Just to mention that the legal basis for this is the Road Traffic Act 1991. Within this the relevant offence is "Driving under influence of drink or drugs". The Act also contains the construction "drink-drive". If one looks elsewhere on the UK government websites one can also find the unhyphenated form "drink driving". I did not find "drinking and driving" (but also did not look too hard, it would not surprise me if it is there) - to me it sounds acceptable but old-fashioned. I would tend to agree with others that "drunk driving" and its derivatives are an Americanism although I also found this in use on some UK websites.

On the side issue, I lived in Scotland for a few years and never once heard the phrase "I amn't". I do not think this in general usage.

Finally, if someone is teaching English I would expect them to be able to explain about rules for constructing English sentences and about alternative translations. One of the most important things in translations is precisely that it is often best not to translate something directly. These are things that I sometimes do here in Germany with "interested" colleagues as a mathematician/IT guy, so for a teaching professional not to have that ability is ridiculous. For sure, they might have to think about difficult cases but simply not to have the knowledge to do so is unacceptable.

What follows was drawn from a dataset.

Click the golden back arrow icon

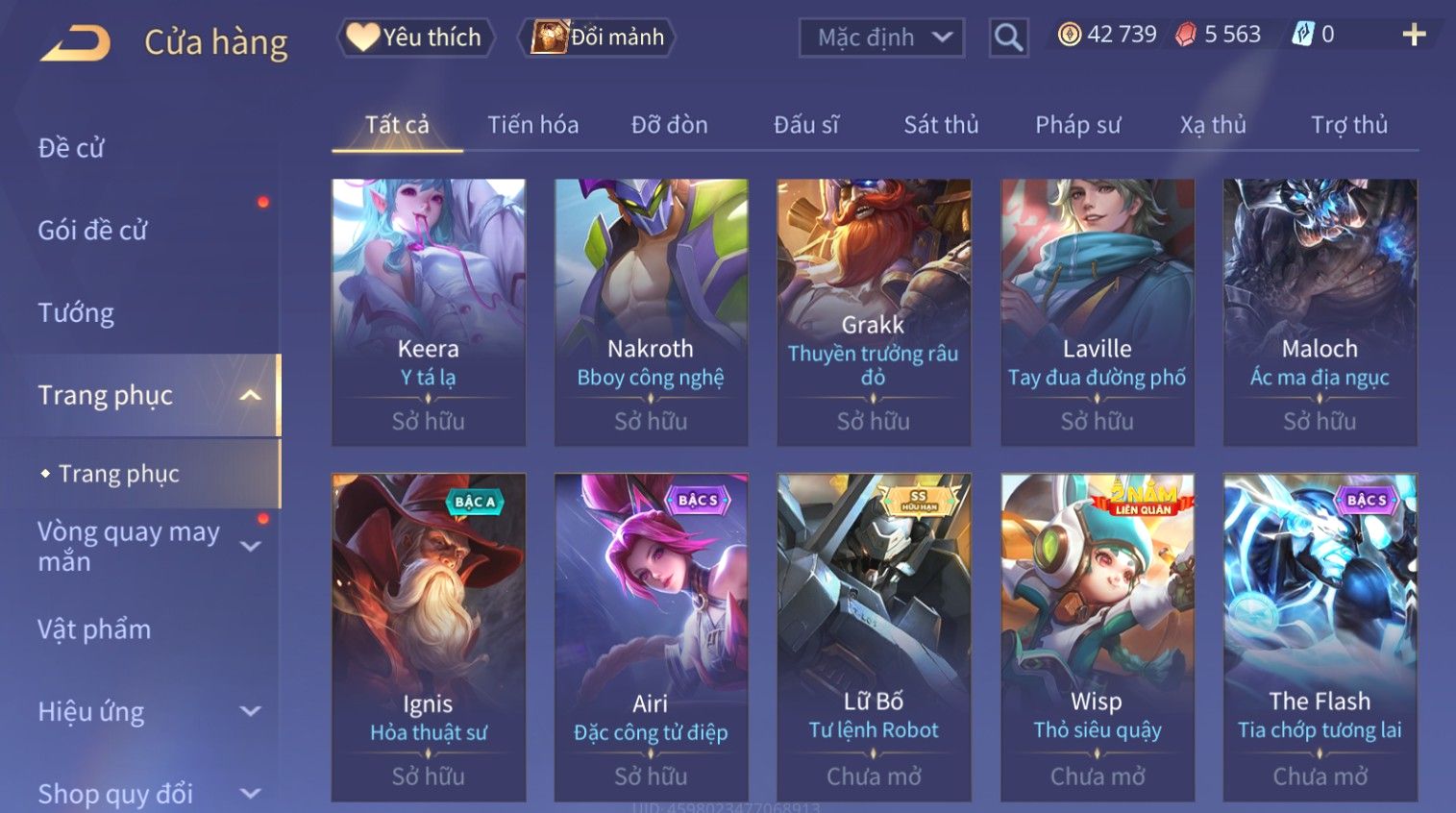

As you describe it, it sounds like the school is not providing a suitable level of education and that your child is being disadvantaged about it. If it were me I would take the matter to the Headmaster (Am: Principle). It cannot be that low grades are given because the student provides work more advanced than the teacher can follow. Even worse if the student is being asked to learn a lower form of English.

A caveat though. English is well-known as a language of exceptions and few absolute rules. While any teacher should be able to describe the basic sentence constructions, that construction might not be ideal for a more complex clause. It is genuinely difficult to provide rules sometimes, especially if an answer is expected immediately. On the other hand, it is easy for a native speaker to create a half dozen example sentences of related forms and from this to spot the pattern. That costs time, of course, so I understand why a teacher might be reluctant to do so for every piece of homework. Not to do so for specific, occasional questions is just being lazy imho.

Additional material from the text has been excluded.